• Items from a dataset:
-=-=-=-=-
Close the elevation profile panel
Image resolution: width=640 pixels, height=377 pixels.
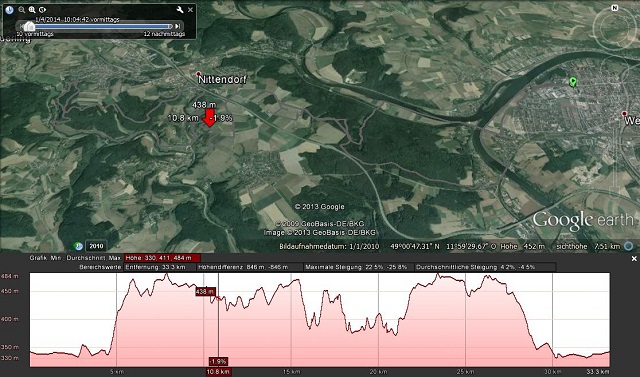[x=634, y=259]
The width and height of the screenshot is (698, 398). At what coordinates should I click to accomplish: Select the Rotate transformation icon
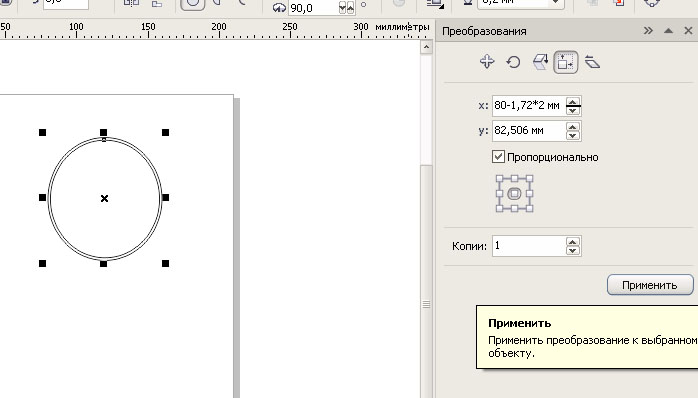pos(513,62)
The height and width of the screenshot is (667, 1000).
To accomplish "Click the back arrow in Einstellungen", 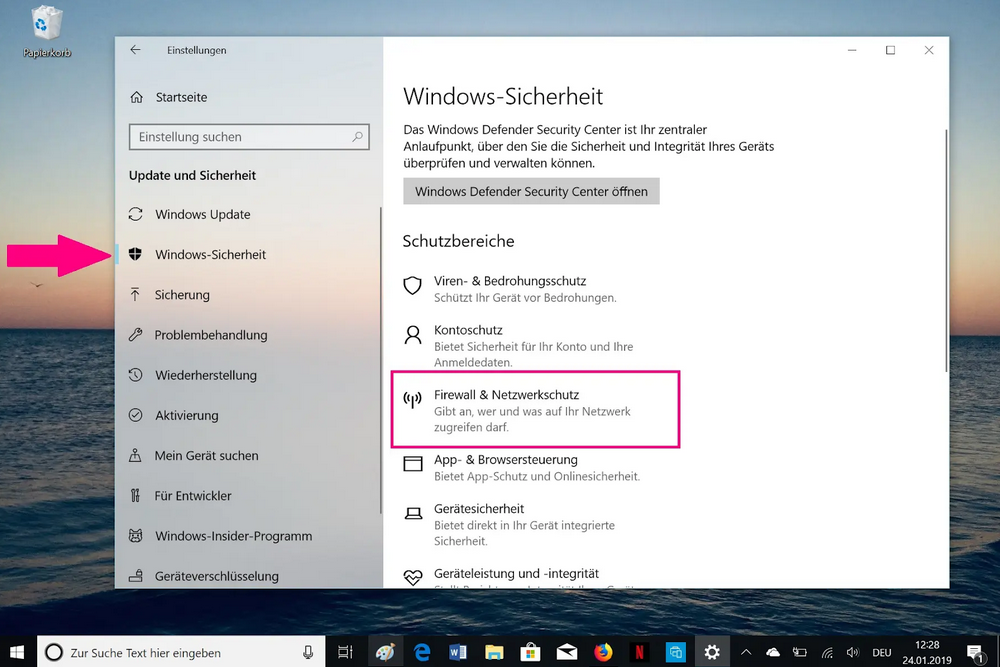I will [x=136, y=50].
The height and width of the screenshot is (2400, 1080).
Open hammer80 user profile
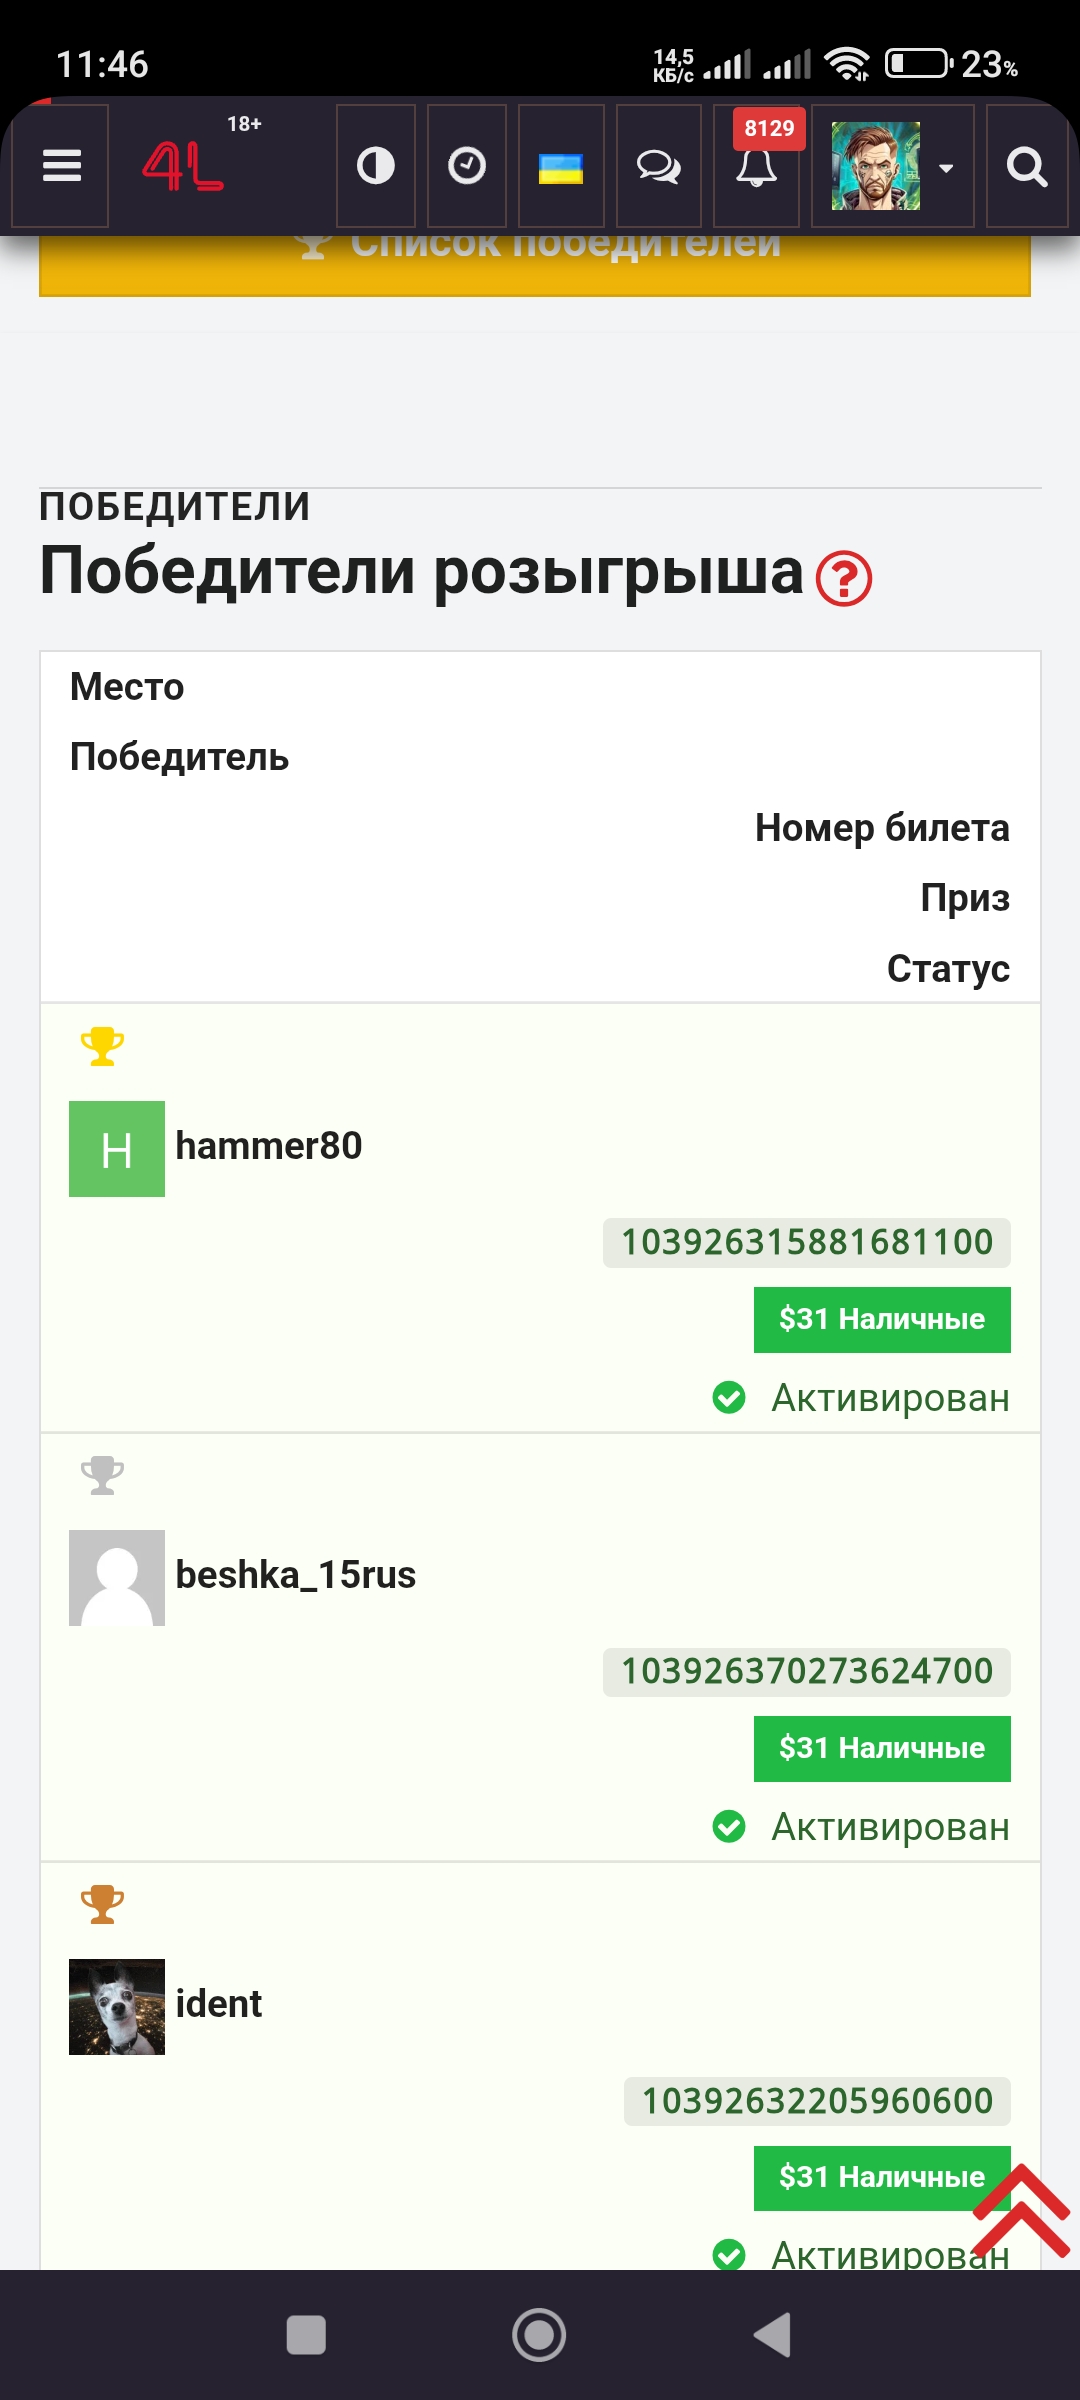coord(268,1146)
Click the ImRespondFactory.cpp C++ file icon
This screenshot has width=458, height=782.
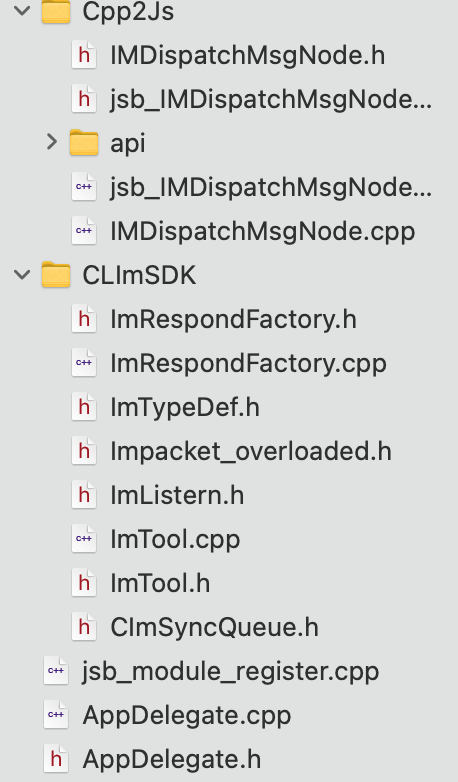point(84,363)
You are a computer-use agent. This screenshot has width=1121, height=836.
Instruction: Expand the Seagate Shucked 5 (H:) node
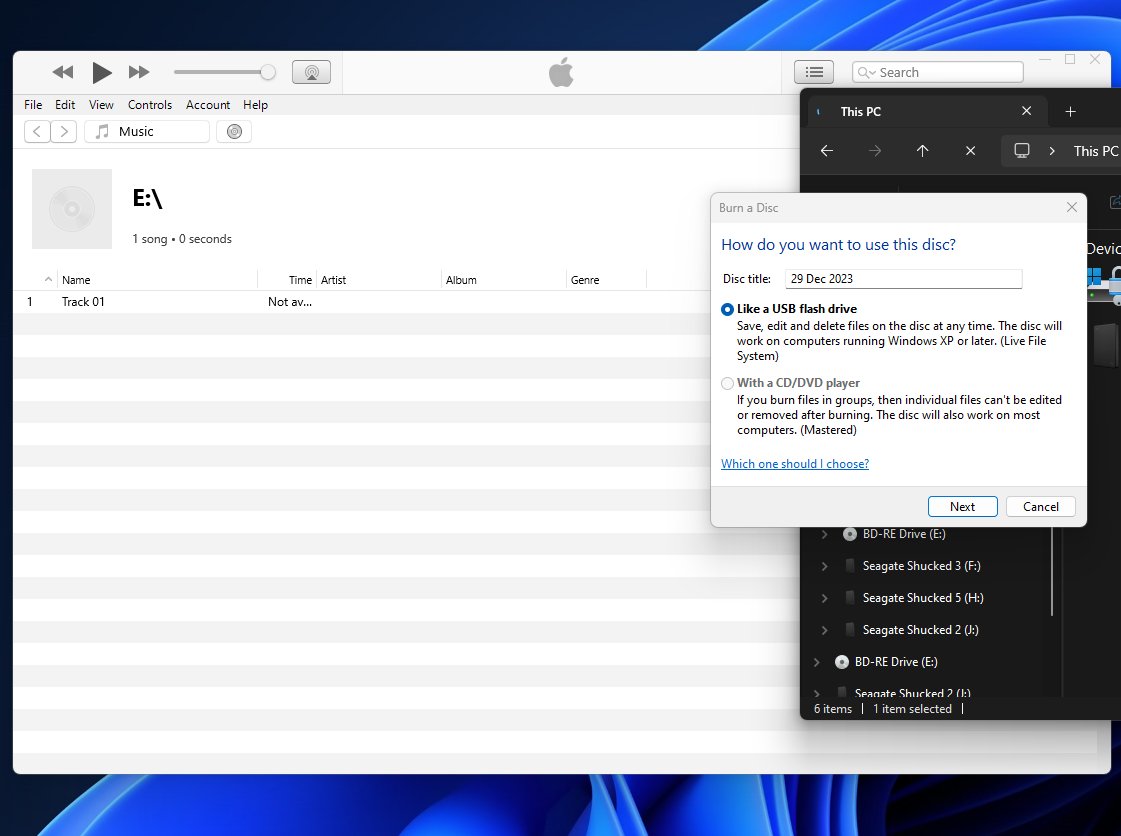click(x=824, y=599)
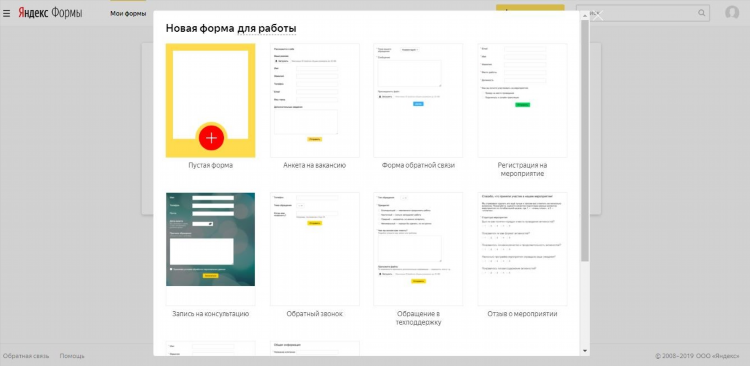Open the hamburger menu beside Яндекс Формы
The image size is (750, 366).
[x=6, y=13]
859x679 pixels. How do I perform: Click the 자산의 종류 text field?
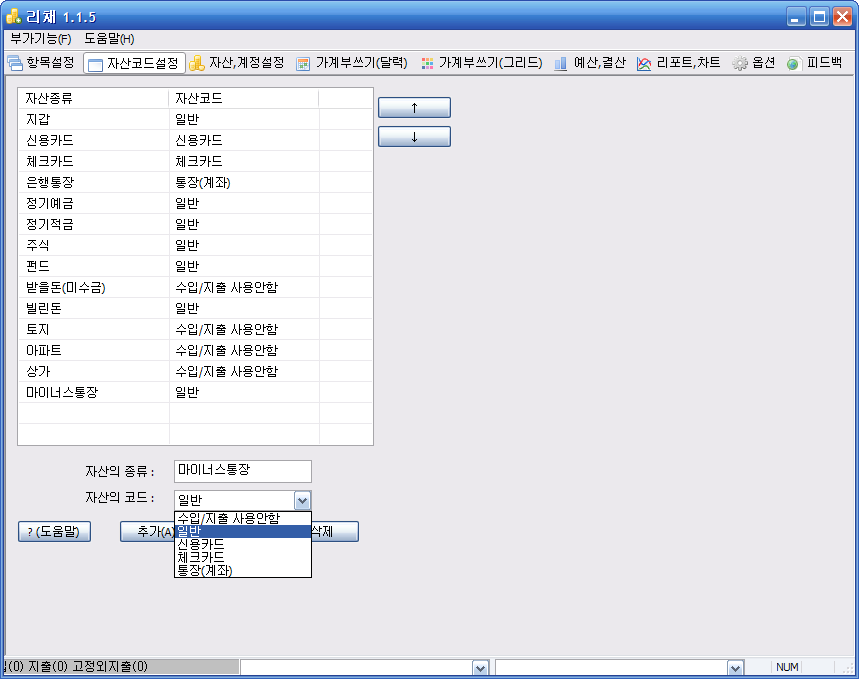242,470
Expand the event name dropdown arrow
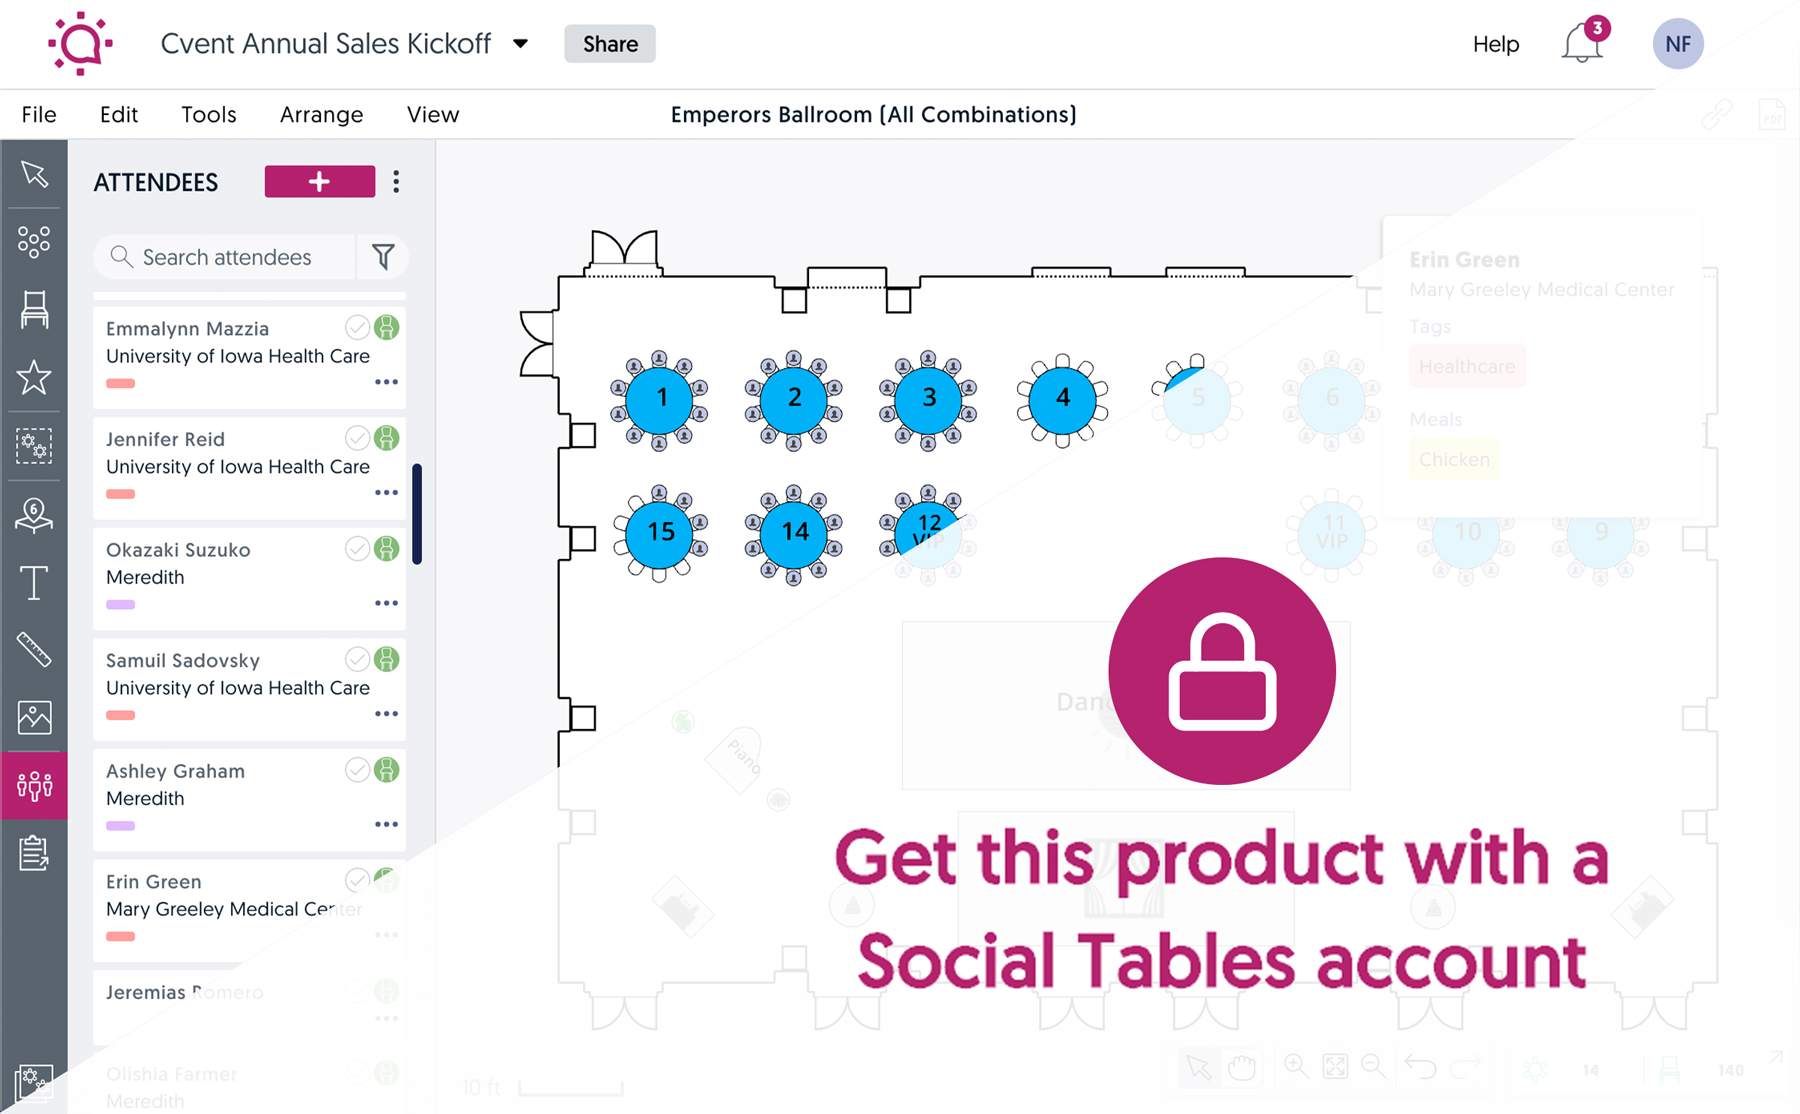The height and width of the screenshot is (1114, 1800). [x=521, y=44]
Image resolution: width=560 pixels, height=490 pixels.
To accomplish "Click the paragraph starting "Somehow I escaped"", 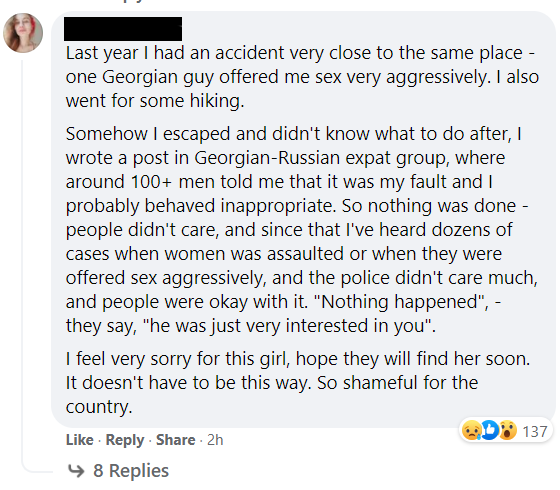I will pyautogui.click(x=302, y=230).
-=-=-=-=-
• YOUR TASK: Rewrite the lines starting at the line that contains "You are a computer-use" and ending at the line that contains "The height and width of the screenshot is (1114, 1800).", putting "Unfold" wherever "Expand" appears and keeping everything else the same. Leave the pictures out of your answer.

• EXERCISE RESPONSE:
You are a computer-use agent. This screenshot has width=1121, height=836.
Instruction: Unfold the Seagate Shucked 5 (H:) node
click(x=824, y=599)
Open the hamburger menu beside Яндекс Формы
The image size is (750, 366).
[x=6, y=13]
859x679 pixels. How do I perform: Click the 자산의 종류 text field?
242,470
Unfold the event name dropdown arrow
The height and width of the screenshot is (1114, 1800). [x=521, y=44]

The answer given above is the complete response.